Written instruction
According to the post on likelihood below, why does the observed sequence of 20 flips supply about twice as much evidence for a bias of 0.5 as for a bias of 0.4? Answer in one to three sentences.

Hacker News new | ask | show | jobs
by l_e_o_n 849 days ago
You flip a possibly-biased coin 20 times and get half heads, half tails, e.g. "THHHTTTTTHTHTTHHHTHH".

Under the model where the bias is 0.5—a fair coin—the probability of that sequence is (0.5)^20 or about one in a million. In fact, the probability of any sequence you could observe is one in a million.

Under the model where the bias is 0.4 the probability is (0.4)^10 × (0.6)^10 or about one in two million.

That is, the sequence we observed supplies about twice as much evidence in favor of bias = 0.5 as compared with bias = 0.4—this is likelihood.

Likelihood ratios are all that matter.

Morals:

- The more complex the event you're predicting (the rarer the tyical observed result) the smaller the associated likelihoods will tend to be

- It's possible that every observed result has a tiny probability under every model you're considering

- Nonetheless it makes sense to use the ratios of these numbers to compare the models

- This has nothing to do with probability densities or logarithms, though the fact that we often work with densities also makes absolute likelihood values relative to the choice of units

Added in edits:

- You could summarize the sequence with the number of heads or tails and then the likelihood values would be larger but the ratios would remain the same (it's a sufficient statistic). Similarly in the CrossValidated question one could summarize the data with the mean and sum of squares. But this doesn't work in general, e.g. if we have i.i.d. draws from a Cauchy distribution.

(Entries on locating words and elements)
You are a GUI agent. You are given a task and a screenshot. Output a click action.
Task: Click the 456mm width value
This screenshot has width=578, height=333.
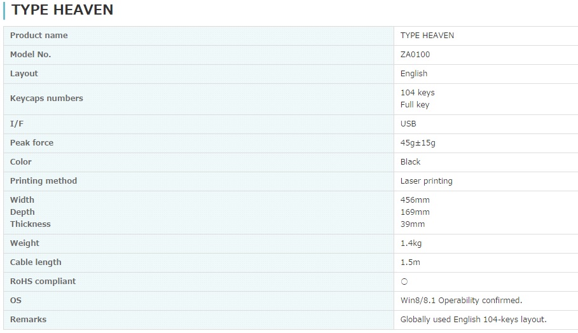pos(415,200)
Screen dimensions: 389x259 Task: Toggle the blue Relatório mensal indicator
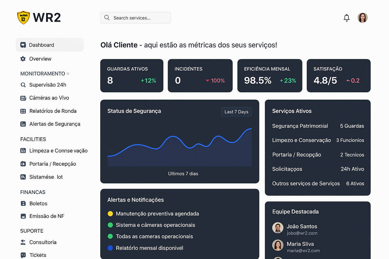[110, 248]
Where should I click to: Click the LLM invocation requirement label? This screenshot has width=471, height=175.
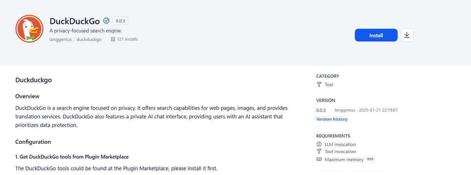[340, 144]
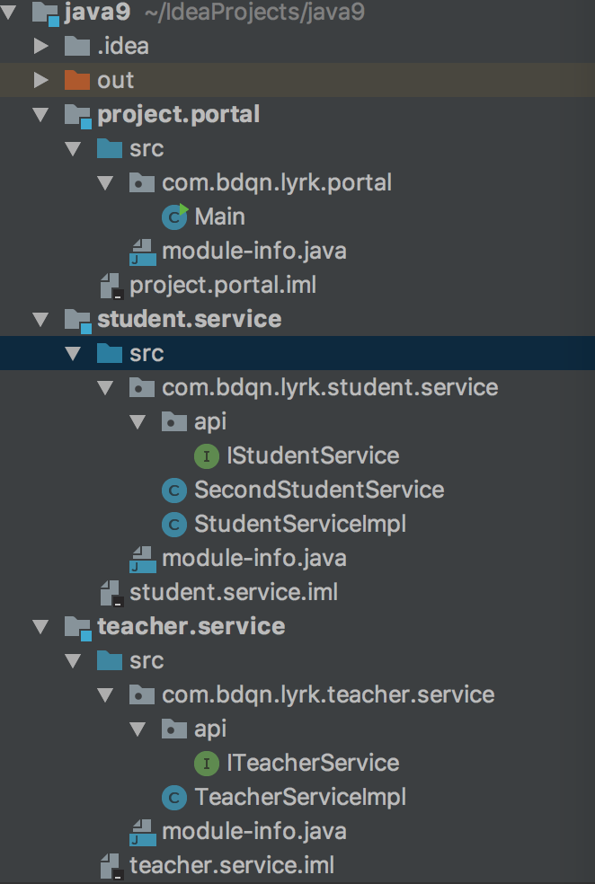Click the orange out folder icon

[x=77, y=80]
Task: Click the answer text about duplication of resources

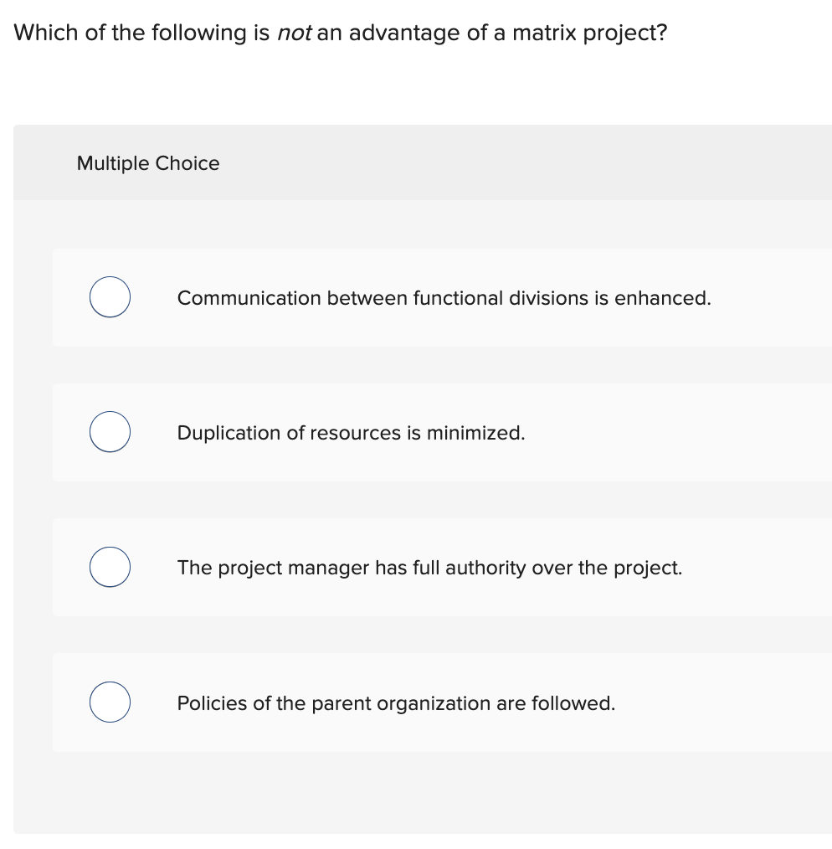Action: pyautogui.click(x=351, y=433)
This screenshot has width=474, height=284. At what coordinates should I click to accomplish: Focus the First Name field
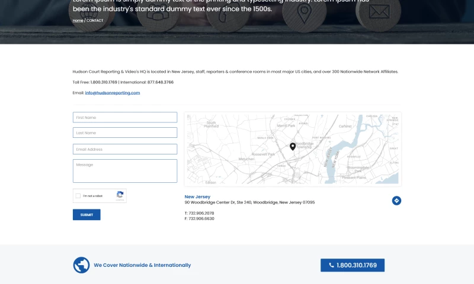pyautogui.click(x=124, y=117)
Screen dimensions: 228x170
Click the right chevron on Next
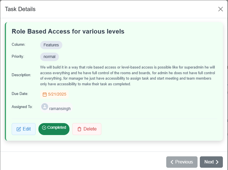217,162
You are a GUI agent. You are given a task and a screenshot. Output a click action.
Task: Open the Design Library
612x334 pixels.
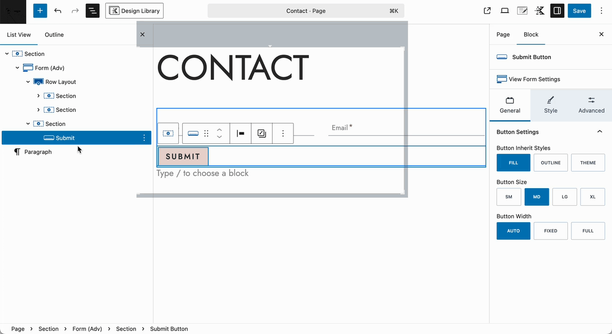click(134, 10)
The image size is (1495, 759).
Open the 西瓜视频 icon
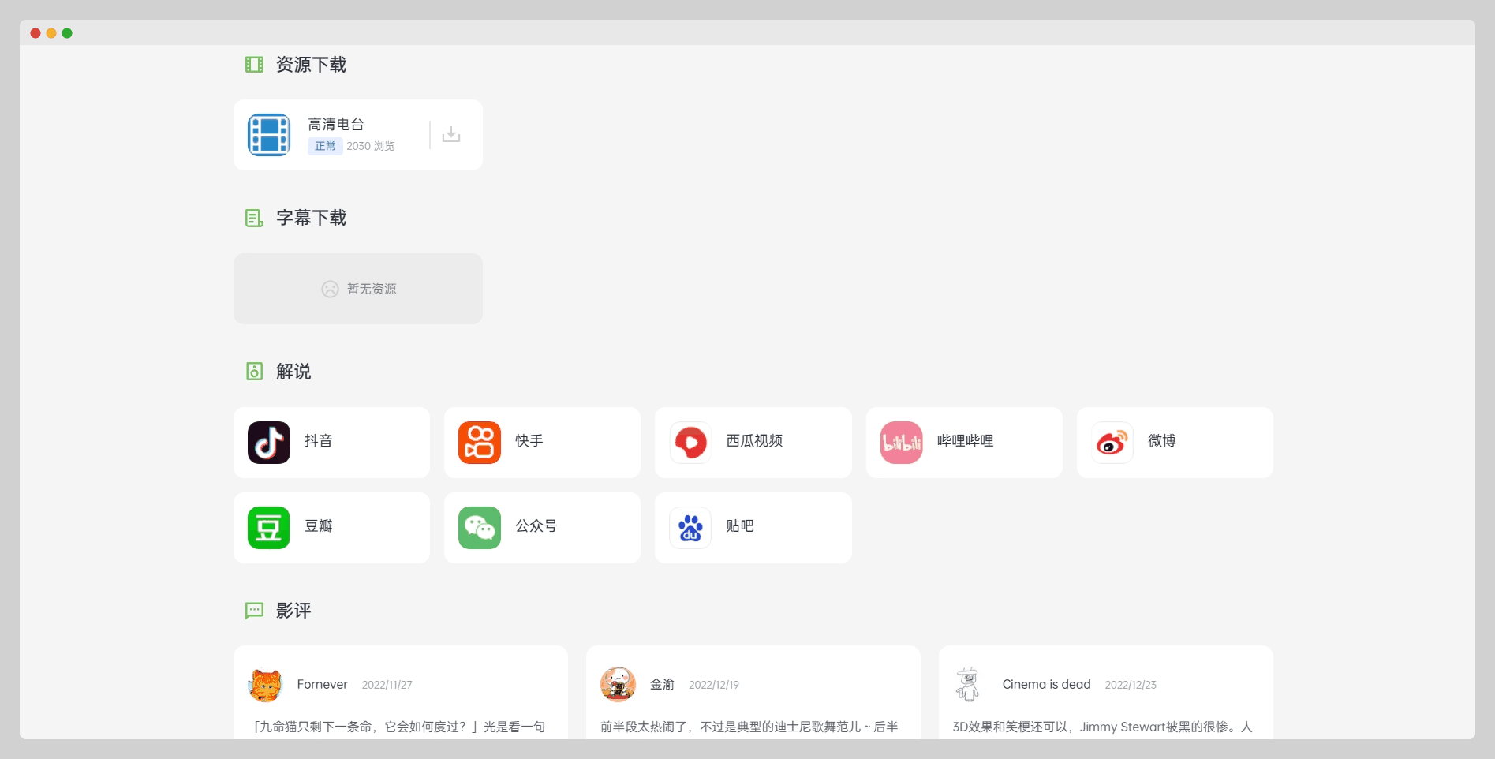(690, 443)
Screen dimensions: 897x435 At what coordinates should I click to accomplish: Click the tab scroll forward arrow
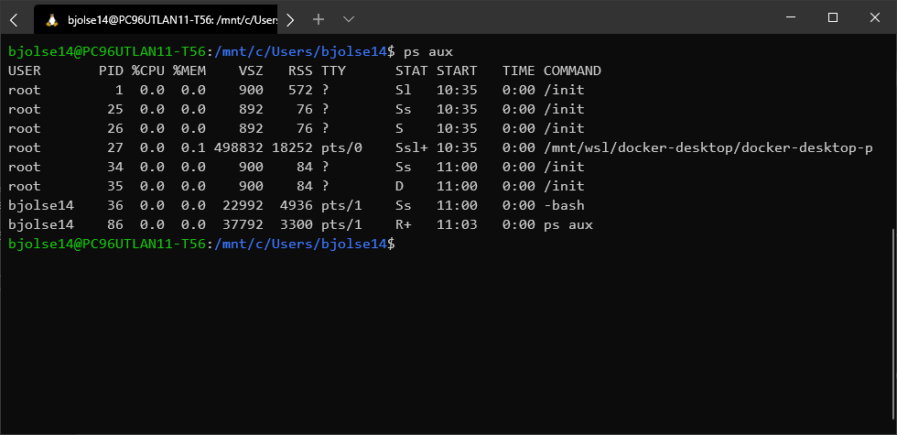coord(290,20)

...

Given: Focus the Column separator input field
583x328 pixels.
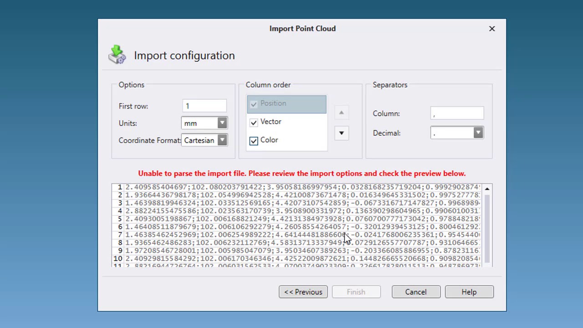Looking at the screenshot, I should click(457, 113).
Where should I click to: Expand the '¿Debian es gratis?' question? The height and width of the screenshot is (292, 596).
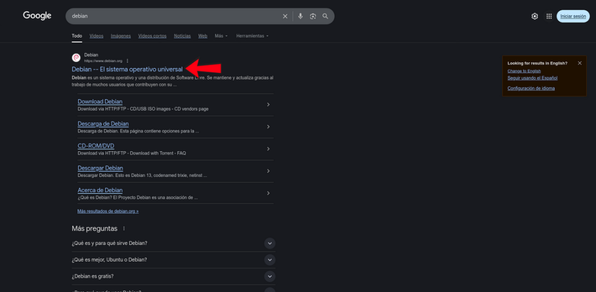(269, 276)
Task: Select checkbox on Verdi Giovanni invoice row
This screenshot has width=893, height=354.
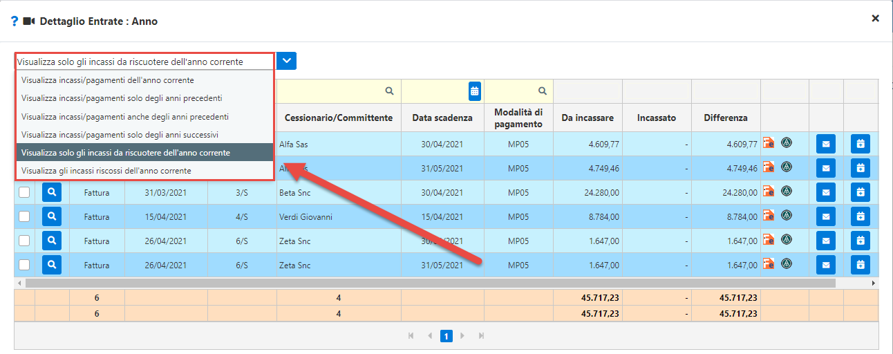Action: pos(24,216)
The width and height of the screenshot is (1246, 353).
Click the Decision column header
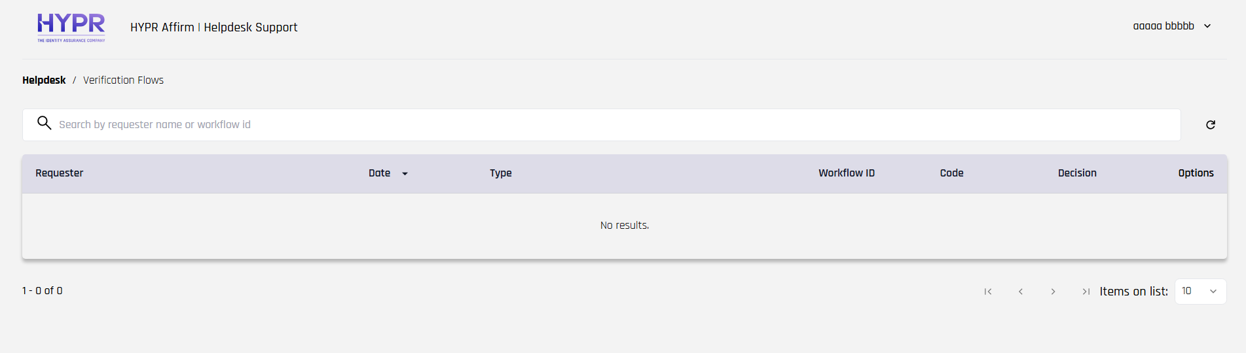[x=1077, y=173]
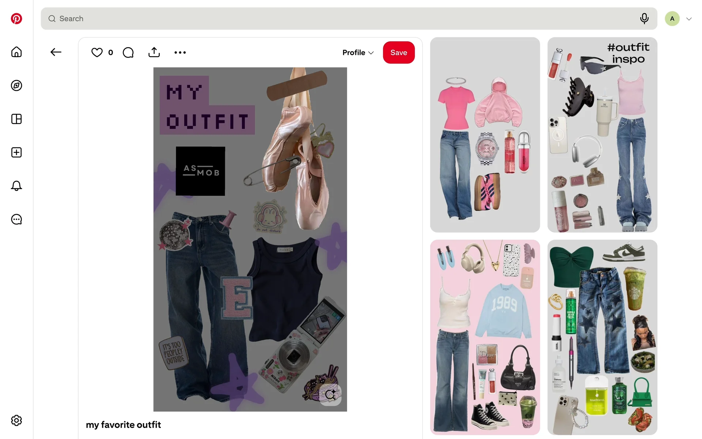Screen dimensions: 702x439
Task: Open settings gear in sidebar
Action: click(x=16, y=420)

--

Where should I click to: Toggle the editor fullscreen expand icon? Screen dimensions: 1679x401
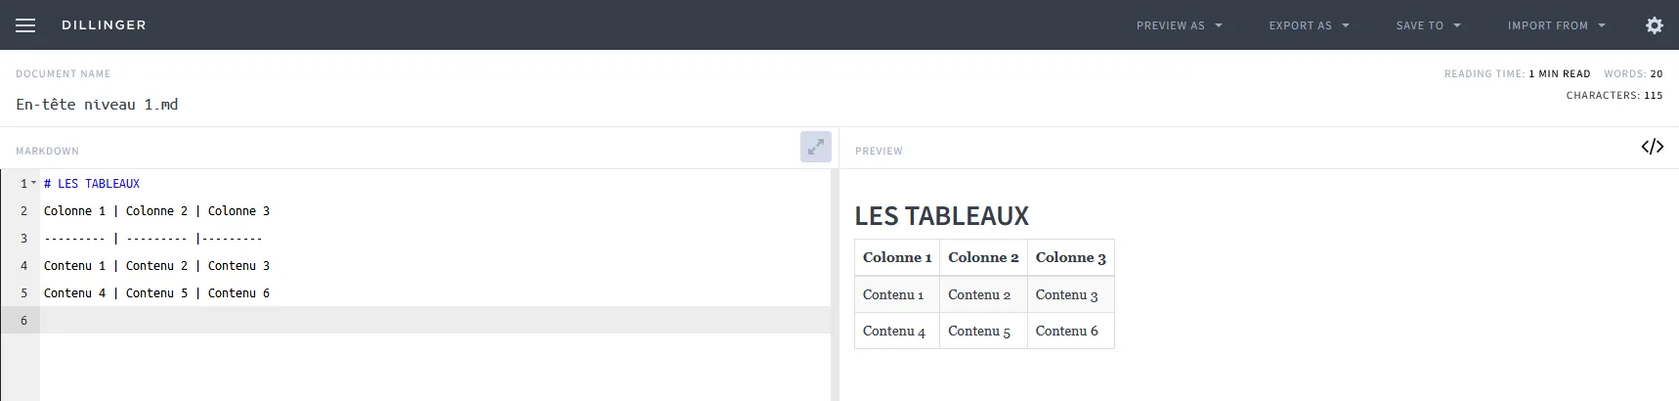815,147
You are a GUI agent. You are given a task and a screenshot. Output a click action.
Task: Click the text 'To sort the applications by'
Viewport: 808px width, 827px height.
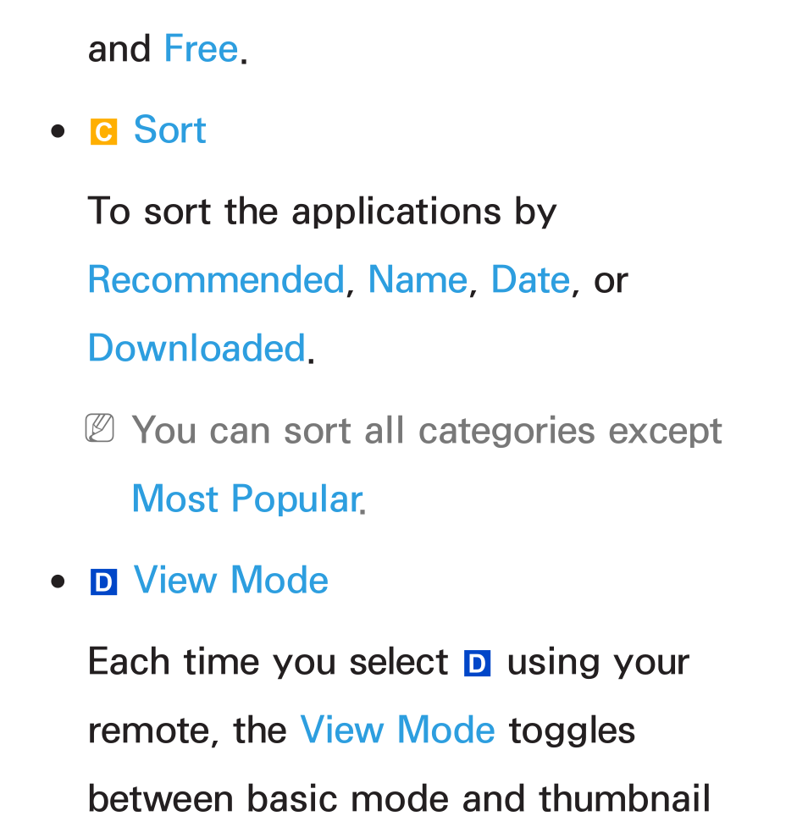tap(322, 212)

Task solution
With a bias of 0.5, the probability of the sequence is (0.5)^20, or about one in a million. With a bias of 0.4, it is (0.4)^10 × (0.6)^10, or about one in two million. The first likelihood is therefore roughly twice the second.